Why would they ...its the only way to keep this inflated market and economy going....why would they stop printing money? But just to let you know if you think the last financial crisis was bad just wait until this fun stops...the next economic collapse will make the current crisis look like nothing never happened...
He's right. The Fed is boxed into a trap of their own making. The best they'll ever be able to do is a marginal taper to make it look like they're serious.
Yellen is just as dovish as Bubble ben bernanke... So expect the printing press to keep printing for the next 5+ years. All these market gains are all related to free cheap worthless dollars. Once it's over the biggest drop in history will occur....don't be surprised when it happens though.
I'm quite sure they won't be able to keep QE at these levels.It's a drug and like all drugs it will need to increase to keep the same effects. As far as I can see,macroeconomic data are deteriorating as time passes, and QE is there at the same levels. Are you sure that in the end market will drop? It could sky rocket instead. Here's why: now hyperinflation is kept away with the promise that debt will be repaid.FED is printing money that now is expected to return back some day and be destroyed. This looks highly unlikely to me (not to say impossible). If (or should I say when?) one day all this debt will be zeroed, there will come hyperinflation. In Weimar Republic, market quotes sky rocketed to keep more or less the same actual value, it was just money that lost value very fast. And hyperinflation in Weimar republic was one of the main reasons for Hitler getting to power and for the II World War. And guess what? One of the main reasons to chase and destroy Jews was their connection with the financial system. Hitler & friends held them responsible for the crisis. Can you see any similarities with current situation? Returning to hyperinflation and market skyrocketing, the current rise in quotations could be seen as a little anticipation of hyperinflation, that is, market is starting to incorporate this possibility. What do you think?

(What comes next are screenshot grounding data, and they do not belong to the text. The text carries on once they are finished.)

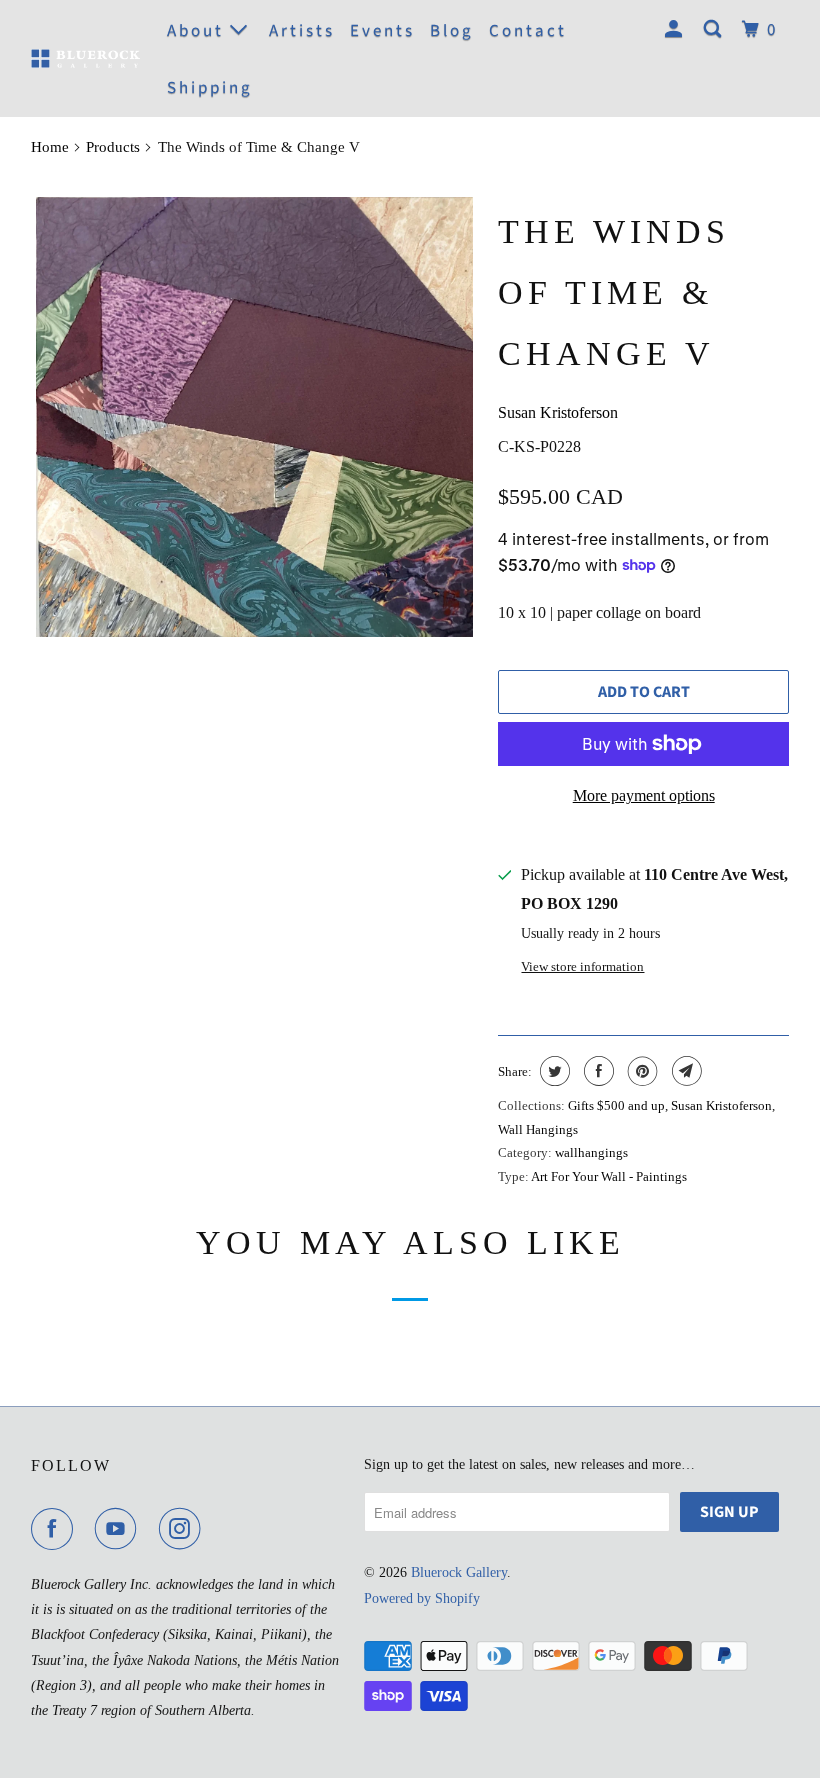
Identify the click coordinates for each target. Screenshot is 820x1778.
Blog (452, 31)
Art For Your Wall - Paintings (609, 1176)
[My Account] (676, 30)
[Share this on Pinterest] (640, 1071)
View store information (582, 966)
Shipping (210, 88)
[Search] (715, 30)
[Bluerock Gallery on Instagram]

I think there are any number of scenarios -- few if any of them good ones -- that could result from the nonsense we as a society have produced. The one you describe is not far fetched. And I do agree that the social part of the price tag is worth talking about
in hyperinflation stocks may not keep up with the rate of inflation. you may need to be leveraged which may be both dangerous and difficult under those circumstances.